Le coordinateur de LFI, Manuel Bompard, prend moins de pincettes à cet égard. Il profite de la présence d'Emmanuel Grégoire à l'Assemblée nationale pour attaquer sa posture politique. «Sur les dix motions de censure que l'on a déposé contre monsieur Lecornu, Sophia Chikirou en a voté dix, monsieur Grégoire zéro. Quand on veut diriger Paris, on ne peut pas dire autre chose que ce que l'on défend au niveau national», assène le député des Bouches-du-Rhône. L'orateur va même plus loin en parlant d'un budget «Dati-Bournazel-Grégoire» reliant le concurrent de Sophia Chikirou à gauche aux deux candidats parisiens de droite et du centre.

Apparaître comme le diviseur? Une stratégie dangereuse pour 2027 

Sur une éventuelle alliance de second tour, LFI reste encore taiseuse. Selon les sondages à Paris, un maintien de la candidate de gauche radicale offrirait la victoire à Rachida Dati. Les Insoumis prendront-ils ce risque? Pour l'instant, Manuel Bompard botte en touche se contentant de rappeler à la tribune que «Monsieur Grégoire a dit qu'il voulait gagner sans LFI, mais gagner sans LFI est impossible. Quelque part, donc, voter Grégoire c'est voter Dati, c'est la laisser gagner.»

Une pirouette, certes, permettant de temporiser. La France insoumise se retrouvera alors face à un choix cornélien: empêcher la droite de remporter la mairie parisienne en se rangeant du côté des socialistes ou mettre un coup extrêmement douloureux au PS, en lui faisant perdre le pouvoir municipal, au risque de se couper définitivement du reste de la gauche.

Le choix sera sans doute similaire à Marseille: un maintien de Sébastien Delogu face à Benoît Payan pourrait offrir la victoire au Rassemblement national (RN), mené par Franck Allisio. En revanche, un retrait des Insoumis offrirait une victoire à la liste d'union de la gauche, selon un sondage Opinionway, réalisé début janvier. Le mouvement de gauche radicale pourrait-il faire l'inverse de ce qu'il avait fait à l'occasion des législatives de 2024, où, pour faire barrage au RN, il avait retiré ses candidatures au profit de la droite et du centre? «Je pense que Sébastien Delogu sera candidat au premier tour et qu'il y aura des manœuvres d'appareil entre le premier et le second tour.

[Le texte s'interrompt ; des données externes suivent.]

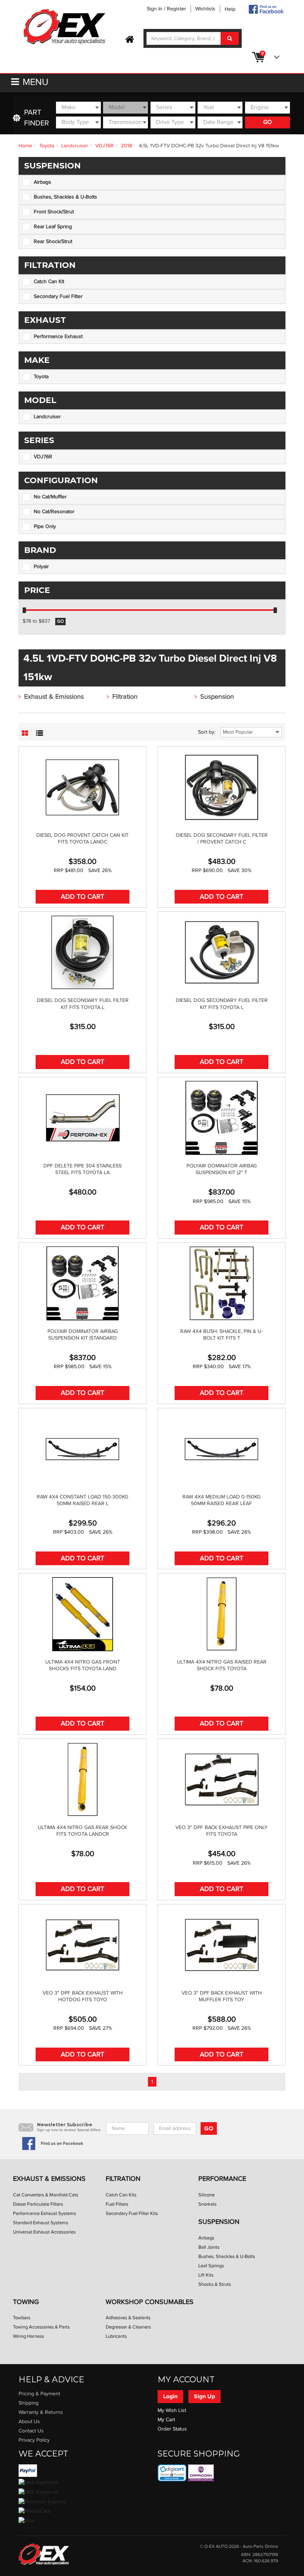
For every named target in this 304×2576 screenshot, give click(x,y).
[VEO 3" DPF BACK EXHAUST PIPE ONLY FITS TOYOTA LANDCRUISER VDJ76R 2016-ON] (221, 1780)
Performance (222, 2179)
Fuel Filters (117, 2204)
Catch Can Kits (121, 2195)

On va assister pendant les municipales à de très nombreuses négociations», pronostique Christophe Bourseiller.

Pour autant, dans les intentions de vote dans ces deux très grandes villes, La France insoumise accuse un retard d'une vingtaine de points sur les listes de tête. Ainsi, des succès de LFI apparaissent donc comme très hypothétiques. En revanche, le contrepoids à l'égard du PS est bien réel. Un arbitrage devrait être fait notamment par Jean-Luc Mélenchon, entre son contentieux personnel contre ce parti et la stratégie politique. Car pour espérer enfin atteindre le second tour lors de la présidentielle de 2027, l'ancien député européen devra aussi mobiliser les socialistes. Si la tactique de LFI, en se maintenant au second tour, venait à faire tomber Paris ou Marseille dans l'escarcelle de la droite ou de l'extrême droite, le tribut pourrait s'avérer très cher à payer pour le parti de Jean-Luc Mélenchon.

L'exemple de départ de cadres du parti comme Alexis Corbière, compagnon de route historique de Jean-Luc Mélenchon, à cause de ces désaccords stratégiques, illustre parfaitement ce risque majeur. Le bouillonnant triple candidat à la présidentielle adopte depuis plusieurs mois une stratégie de communication apaisée. S'il joue la carte du rassemblement, il devra s'évertuer à ce que la stratégie locale de son parti, comme les logiques d'appareil à gauche, n'hypothèque pas ses chances.